If I had a Spring Java (well, Kotlin) app that processes stuff off SQS (large startup time but potentially very high parallelism), would you recommend running ECS containers and scale them up based on SQS back-pressure? Or would you package them up as Lambdas with provisioned capacity? Throughput will be fairly consistent (never zero) and occasionally bursty.

2 comments

I would not use Spring, or Java for that matter, for lambdas, speaking from experience.

"Lambda containers" is a bit of a misnomer, as you can have multiple instances of a function run on the same container, it's just that initial startup time once the container shuts down that is slow (which can be somewhat avoided by a "warming" function set to trigger on a cron).

I would definitely go with containers if your intention is to use Spring. ECS containers can autoscale just the same as lambdas.

There's some work being done to package Java code to run more efficiently in serverless computing environments, but IIRC, it's not there yet.

Thanks! I wasn't planning it, but can't hurt to ask.

When I looked the Lambda API looked uncomplicated to implement (I saw an example somewhere) and it felt like you could just write a few controllers and gain the ability to run a subset of functionality in Lambda, especially if your app could be kept warm.

(to your cron comment, I thought that the reserved capacity would mean the container would be forcibly kept warm?)

Provisioned concurrency is nice, but can get pricey, especially in an autoscaling scenario. It moves you from a pay-per-usage situation to hourly fee + usage model. I would wait until your requirements show you absolutely need it. For most use cases, you will either have enough traffic to keep the lambda warm, or can incur the cost of the cold start. Warming functions did the trick for us. If you think about it provisioned concurrency is paying for managed warmers.
Spring is a one thing, Java is really another. One can use Java without reflection, and then the cold starts are really reduced. Additionally, there's a GraalVm which is optimized VM which should be even faster. On top of that, if the reflection is not used, these days one can compile Java to the native image, which has none of these problems.
When you say fast though, you really are talking in comparison to other methods of using Java on Lambda. But compared to using something like Go, they are all slow.
Each container handles requests serially. This doesn’t preclude you from spawning multiple threads in Lambda to do background work though.
Serially, but up to ten requests in a single batch

> By default, Lambda polls up to 10 messages in your queue at once and sends that batch to your function.

== COLLECTED DATA ==
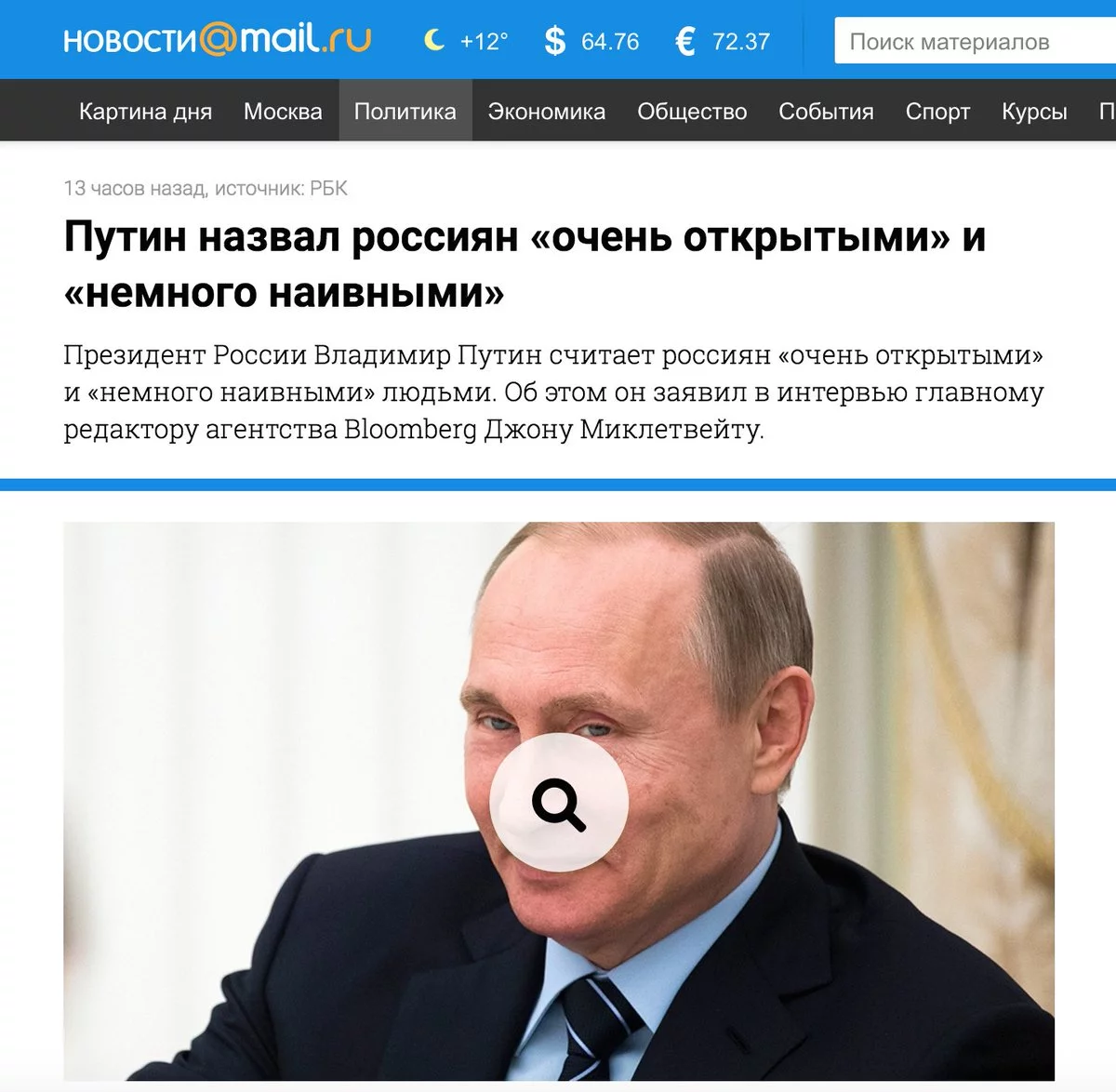1116x1092 pixels.
Task: Open the article photo of the man
Action: click(x=559, y=801)
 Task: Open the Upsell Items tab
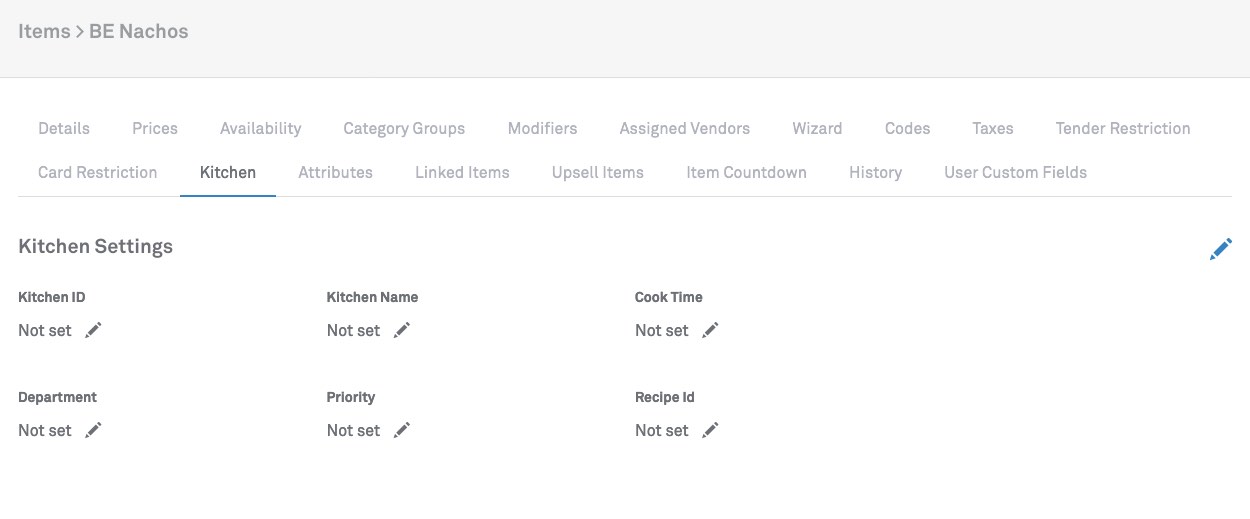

== OBJECTIVES ==
1 > In the Lambda thread, why does one commenter advise waiting before adopting provisioned concurrency?
2 > Transcribe the stretch of the Lambda thread from "When I looked" through "be kept warm.".
3 > According to the Lambda thread, how many messages does Lambda poll from the queue at once by default?

== RESPONSES ==
1 > Provisioned concurrency can get expensive, especially when autoscaling, because it moves you from paying only for usage to paying an hourly fee plus usage. For most use cases, traffic will either keep the function warm or the cold-start cost can be tolerated, so the commenter suggests adopting it only once requirements clearly demand it.

2 >
When I looked the Lambda API looked uncomplicated to implement (I saw an example somewhere) and it felt like you could just write a few controllers and gain the ability to run a subset of functionality in Lambda, especially if your app could be kept warm.

3 > By default, Lambda polls up to 10 messages at once and sends that batch to the function.